#### WHAT YOU SHOULD DO:
From the entries below, please gather each line containing the string "Change".

Top of EXTRACTED DATA

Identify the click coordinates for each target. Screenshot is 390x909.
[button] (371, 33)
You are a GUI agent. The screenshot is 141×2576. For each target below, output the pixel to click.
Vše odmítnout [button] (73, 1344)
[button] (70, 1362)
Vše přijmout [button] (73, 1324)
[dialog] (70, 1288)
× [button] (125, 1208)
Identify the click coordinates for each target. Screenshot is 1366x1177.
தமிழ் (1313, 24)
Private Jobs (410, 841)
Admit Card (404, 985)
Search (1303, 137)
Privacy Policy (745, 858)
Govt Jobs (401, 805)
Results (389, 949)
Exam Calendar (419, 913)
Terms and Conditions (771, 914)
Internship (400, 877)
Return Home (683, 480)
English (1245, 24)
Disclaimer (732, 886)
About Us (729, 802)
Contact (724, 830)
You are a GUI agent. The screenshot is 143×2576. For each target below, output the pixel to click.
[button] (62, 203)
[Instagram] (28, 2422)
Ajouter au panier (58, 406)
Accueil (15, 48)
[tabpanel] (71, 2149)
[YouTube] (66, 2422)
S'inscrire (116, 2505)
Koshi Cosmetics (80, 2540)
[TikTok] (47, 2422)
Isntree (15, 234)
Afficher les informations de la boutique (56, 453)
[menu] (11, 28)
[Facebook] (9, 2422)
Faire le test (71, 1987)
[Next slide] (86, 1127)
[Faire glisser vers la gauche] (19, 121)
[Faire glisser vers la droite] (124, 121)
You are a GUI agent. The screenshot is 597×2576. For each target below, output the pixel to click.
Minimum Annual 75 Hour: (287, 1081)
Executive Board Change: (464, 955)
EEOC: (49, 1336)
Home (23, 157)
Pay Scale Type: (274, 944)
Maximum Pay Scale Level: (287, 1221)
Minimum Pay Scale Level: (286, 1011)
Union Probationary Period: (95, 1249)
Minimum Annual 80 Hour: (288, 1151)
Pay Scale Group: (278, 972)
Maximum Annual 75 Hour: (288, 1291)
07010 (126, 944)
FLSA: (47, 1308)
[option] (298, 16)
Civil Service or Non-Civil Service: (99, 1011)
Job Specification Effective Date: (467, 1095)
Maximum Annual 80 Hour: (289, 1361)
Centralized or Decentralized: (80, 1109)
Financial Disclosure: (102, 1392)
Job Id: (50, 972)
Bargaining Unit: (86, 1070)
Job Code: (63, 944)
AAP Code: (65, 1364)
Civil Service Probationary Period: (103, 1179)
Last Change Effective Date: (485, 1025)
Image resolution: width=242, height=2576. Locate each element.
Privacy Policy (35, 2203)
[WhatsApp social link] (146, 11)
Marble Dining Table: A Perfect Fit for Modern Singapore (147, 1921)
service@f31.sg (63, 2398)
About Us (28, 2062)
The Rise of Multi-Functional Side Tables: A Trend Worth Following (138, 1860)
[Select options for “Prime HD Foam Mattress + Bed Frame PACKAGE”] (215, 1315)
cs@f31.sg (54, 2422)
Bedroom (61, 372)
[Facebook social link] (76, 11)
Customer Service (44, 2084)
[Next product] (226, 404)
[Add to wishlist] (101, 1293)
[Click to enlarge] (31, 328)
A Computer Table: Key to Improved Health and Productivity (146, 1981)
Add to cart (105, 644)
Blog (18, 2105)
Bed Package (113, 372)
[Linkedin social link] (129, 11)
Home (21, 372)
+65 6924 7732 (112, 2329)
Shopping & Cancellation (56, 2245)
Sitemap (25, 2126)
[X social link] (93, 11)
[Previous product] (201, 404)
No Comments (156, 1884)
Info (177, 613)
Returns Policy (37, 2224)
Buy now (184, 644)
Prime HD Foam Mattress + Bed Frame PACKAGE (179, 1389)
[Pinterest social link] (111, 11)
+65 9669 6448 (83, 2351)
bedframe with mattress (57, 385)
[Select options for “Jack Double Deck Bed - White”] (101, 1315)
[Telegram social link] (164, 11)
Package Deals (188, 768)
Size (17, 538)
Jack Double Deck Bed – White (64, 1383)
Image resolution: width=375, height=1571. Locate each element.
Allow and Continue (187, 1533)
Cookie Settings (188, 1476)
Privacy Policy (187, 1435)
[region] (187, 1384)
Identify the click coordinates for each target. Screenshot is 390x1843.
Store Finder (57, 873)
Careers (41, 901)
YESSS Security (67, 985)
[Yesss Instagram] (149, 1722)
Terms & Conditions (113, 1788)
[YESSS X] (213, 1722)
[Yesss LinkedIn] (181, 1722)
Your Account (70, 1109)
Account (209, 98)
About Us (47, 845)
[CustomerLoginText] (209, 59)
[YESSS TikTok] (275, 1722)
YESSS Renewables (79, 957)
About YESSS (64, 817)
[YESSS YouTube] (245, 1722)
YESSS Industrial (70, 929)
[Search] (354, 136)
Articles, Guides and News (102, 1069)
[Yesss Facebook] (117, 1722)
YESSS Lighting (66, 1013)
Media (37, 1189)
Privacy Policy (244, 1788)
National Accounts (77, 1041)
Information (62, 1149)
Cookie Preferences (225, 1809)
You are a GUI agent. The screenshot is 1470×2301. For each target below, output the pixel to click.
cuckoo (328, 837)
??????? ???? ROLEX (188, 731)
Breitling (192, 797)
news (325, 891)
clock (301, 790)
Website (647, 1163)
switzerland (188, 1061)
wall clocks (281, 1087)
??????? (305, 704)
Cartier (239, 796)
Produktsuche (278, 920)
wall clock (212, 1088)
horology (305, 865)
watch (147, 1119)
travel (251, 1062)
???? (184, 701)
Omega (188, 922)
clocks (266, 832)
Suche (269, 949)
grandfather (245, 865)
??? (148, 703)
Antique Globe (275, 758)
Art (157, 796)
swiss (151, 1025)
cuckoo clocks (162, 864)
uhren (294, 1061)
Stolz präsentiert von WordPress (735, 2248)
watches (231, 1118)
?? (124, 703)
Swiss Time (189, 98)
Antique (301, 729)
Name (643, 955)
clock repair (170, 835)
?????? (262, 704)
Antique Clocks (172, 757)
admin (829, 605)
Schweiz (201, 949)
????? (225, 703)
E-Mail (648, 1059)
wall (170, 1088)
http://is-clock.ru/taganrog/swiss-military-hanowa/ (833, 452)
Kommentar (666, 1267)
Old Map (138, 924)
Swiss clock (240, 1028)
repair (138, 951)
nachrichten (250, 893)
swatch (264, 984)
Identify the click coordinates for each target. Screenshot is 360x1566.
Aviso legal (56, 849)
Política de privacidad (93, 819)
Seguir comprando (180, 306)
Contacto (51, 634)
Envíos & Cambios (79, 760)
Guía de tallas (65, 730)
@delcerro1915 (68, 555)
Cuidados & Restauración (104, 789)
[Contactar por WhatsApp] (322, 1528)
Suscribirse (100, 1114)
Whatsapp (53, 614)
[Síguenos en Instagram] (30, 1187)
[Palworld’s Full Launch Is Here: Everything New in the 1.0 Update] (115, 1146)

Bottom of EXTRACTED DATA

#### SOLUTION:
Executive Board Change: (464, 955)
Last Change Effective Date: (485, 1025)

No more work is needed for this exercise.